The department offers:
- advanced research training
- frequent reviews and feedback on progress
- departmental research seminars/work in progress sessions
- support for research trips and conference attendance
- inter-library loan
The school's energetic research culture also involves a programme of visiting speakers and regular symposia organised by staff and students.
You will be encouraged to organise and attend conferences, act as editors for postgraduate journals, and publish book reviews and articles. Many former students have successfully turned their PhDs into books with major presses including Oxford University Press, Manchester University Press, University of California Press, University of Illinois Press, Routledge and Palgrave.
There are regular opportunities to take part in outreach activities, public talks and departmental events. In addition to serving as Departmental Outreach and Engagement Coordinators and Directors of our LGBT and Black History Month programmes, students are given logistical and financial support in order to run their own conferences and organise a week-long research retreat.
You will also have the opportunity to take on a Postgraduate Director role within the Centre for Research in Race and Rights, as well as the possibility of acting as a research assistant (depending on available hours) within specific research projects connected to the Centre for Research in Race and Rights.
Students may also act as teaching assistants, after appropriate teacher training, within the Department of American and Canadian Studies, or other areas within the university, depending on interest, experience and abilities. Teaching assistants are supported and monitored by module convenors, the Chair of Teaching Committee and the Director of Research within the Department of American and Canadian Studies and the Director of the Black Studies PhD programme.
We encourage you to get in touch with the Director of Postgraduate Admissions, Dr Ruth Maxey, about your research proposal before submitting an application. They may be able to help you with your proposal and offer support to find funding opportunities in your area.
You will have two supervisors who will provide regular expert supervision and feedback on your progress. At least one supervisor must be a member of staff within the Department of American and Canadian Studies. The second supervisor may be from another department or faculty at the University of Nottingham, or potentially from within the Midlands4Cities consortium.

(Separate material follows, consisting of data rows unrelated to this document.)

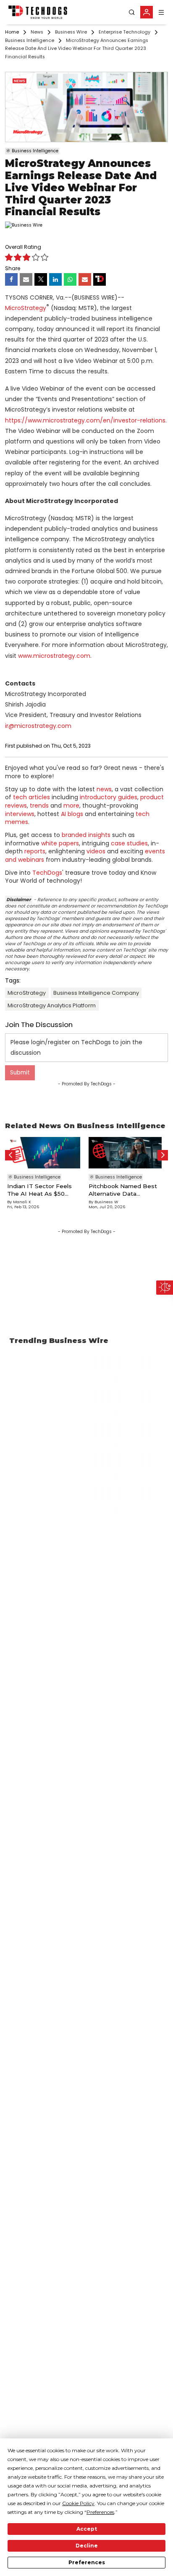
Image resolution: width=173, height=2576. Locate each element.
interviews (19, 814)
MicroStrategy (25, 308)
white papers (60, 843)
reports (34, 851)
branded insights (86, 835)
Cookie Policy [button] (78, 2503)
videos (95, 851)
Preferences (86, 2562)
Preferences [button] (100, 2512)
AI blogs (72, 814)
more (71, 805)
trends (39, 805)
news (104, 789)
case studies (129, 843)
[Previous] (10, 1155)
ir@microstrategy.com (38, 726)
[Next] (162, 1155)
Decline (87, 2545)
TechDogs (47, 872)
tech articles (31, 797)
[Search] (131, 12)
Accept (86, 2529)
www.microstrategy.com (54, 656)
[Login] (146, 12)
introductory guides (108, 797)
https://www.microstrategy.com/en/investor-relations (85, 420)
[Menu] (161, 12)
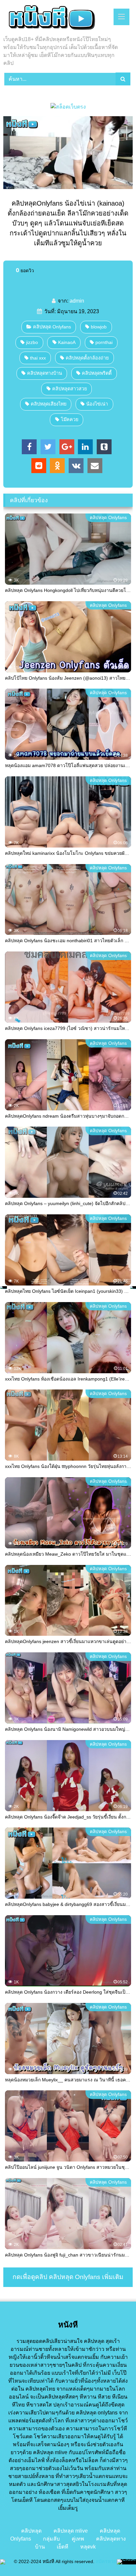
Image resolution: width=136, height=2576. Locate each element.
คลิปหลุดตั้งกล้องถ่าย (87, 358)
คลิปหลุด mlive (70, 2531)
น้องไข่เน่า (97, 404)
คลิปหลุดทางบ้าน (44, 373)
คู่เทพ (78, 2539)
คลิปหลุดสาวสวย (69, 388)
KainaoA (67, 342)
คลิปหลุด (31, 2531)
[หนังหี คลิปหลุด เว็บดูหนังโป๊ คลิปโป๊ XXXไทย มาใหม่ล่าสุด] (55, 18)
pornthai (104, 342)
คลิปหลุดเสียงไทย (48, 404)
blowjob (99, 326)
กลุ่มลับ (51, 2539)
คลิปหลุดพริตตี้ (97, 373)
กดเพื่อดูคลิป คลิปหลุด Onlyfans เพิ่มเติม (68, 2276)
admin (77, 301)
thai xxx (38, 358)
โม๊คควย (69, 419)
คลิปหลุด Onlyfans (52, 326)
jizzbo (32, 342)
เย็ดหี (62, 2547)
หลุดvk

If you are exploring the option of PhD Black Studies, but have come from another field of study, such as the social sciences, you are still welcome to apply and are advised to contact the director for specifically tailored advice on research opportunities with us. Postgraduates can enter the programme with a range of backgrounds in arts, social science or humanities subject areas. As a research-intensive programme, all applicants are offered the chance to acquire the expected skill sets through coursework, workshops or additional training.